_PROBLEM TO SOLVE_
Set down all of the data that follows, keeping every character.

_Stored records_
◆ ◆ ◆ ◆
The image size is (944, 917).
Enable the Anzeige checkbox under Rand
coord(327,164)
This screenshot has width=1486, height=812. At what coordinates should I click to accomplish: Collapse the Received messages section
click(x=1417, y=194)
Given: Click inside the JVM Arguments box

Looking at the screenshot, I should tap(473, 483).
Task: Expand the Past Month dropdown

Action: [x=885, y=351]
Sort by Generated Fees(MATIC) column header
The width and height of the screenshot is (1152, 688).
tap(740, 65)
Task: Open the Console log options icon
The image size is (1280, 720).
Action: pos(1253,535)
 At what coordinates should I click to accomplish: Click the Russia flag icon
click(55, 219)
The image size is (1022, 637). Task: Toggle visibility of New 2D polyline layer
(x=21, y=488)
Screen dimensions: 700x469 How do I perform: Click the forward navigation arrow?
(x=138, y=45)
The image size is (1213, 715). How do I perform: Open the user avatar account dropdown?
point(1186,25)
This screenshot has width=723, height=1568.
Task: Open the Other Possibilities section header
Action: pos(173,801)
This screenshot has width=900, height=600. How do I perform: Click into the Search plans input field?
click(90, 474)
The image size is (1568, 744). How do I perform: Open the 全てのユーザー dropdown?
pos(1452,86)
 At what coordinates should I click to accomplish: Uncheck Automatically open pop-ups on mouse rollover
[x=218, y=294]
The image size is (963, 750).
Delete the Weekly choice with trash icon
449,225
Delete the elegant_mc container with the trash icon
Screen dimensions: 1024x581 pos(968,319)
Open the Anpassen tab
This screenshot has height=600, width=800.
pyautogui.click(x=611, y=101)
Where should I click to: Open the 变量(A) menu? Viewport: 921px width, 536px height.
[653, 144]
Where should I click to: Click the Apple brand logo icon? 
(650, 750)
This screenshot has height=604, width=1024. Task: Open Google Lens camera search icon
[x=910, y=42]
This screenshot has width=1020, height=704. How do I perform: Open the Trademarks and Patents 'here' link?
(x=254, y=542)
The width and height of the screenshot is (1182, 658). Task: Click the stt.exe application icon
◆ ◆ ◆ ◆
_OUTPUT FOR THIS EXERCISE_
The image size is (944, 917).
Enable the Anzeige checkbox under Rand
coord(327,164)
This screenshot has width=1486, height=812. At what coordinates should I click to accomplish: Collapse the Received messages section
click(x=1417, y=194)
Given: Click inside the JVM Arguments box

Looking at the screenshot, I should tap(473, 483).
Task: Expand the Past Month dropdown

Action: [x=885, y=351]
Sort by Generated Fees(MATIC) column header
The width and height of the screenshot is (1152, 688).
tap(740, 65)
Task: Open the Console log options icon
The image size is (1280, 720).
Action: pos(1253,535)
 At what coordinates should I click to accomplish: Click the Russia flag icon
click(55, 219)
The image size is (1022, 637). Task: Toggle visibility of New 2D polyline layer
(x=21, y=488)
Screen dimensions: 700x469 How do I perform: Click the forward navigation arrow?
(x=138, y=45)
The image size is (1213, 715). How do I perform: Open the user avatar account dropdown?
point(1186,25)
This screenshot has width=723, height=1568.
Task: Open the Other Possibilities section header
Action: pos(173,801)
This screenshot has width=900, height=600. How do I perform: Click into the Search plans input field?
click(90, 474)
The image size is (1568, 744). How do I perform: Open the 全てのユーザー dropdown?
pos(1452,86)
 At what coordinates should I click to accomplish: Uncheck Automatically open pop-ups on mouse rollover
[x=218, y=294]
The image size is (963, 750).
Delete the Weekly choice with trash icon
449,225
Delete the elegant_mc container with the trash icon
Screen dimensions: 1024x581 pos(968,319)
Open the Anpassen tab
This screenshot has height=600, width=800.
pyautogui.click(x=611, y=101)
Where should I click to: Open the 变量(A) menu? Viewport: 921px width, 536px height.
[653, 144]
Where should I click to: Click the Apple brand logo icon? 
(650, 750)
This screenshot has height=604, width=1024. Task: Open Google Lens camera search icon
[x=910, y=42]
This screenshot has width=1020, height=704. How do I perform: Open the Trademarks and Patents 'here' link?
(x=254, y=542)
The width and height of the screenshot is (1182, 658). Task: Click the stt.exe application icon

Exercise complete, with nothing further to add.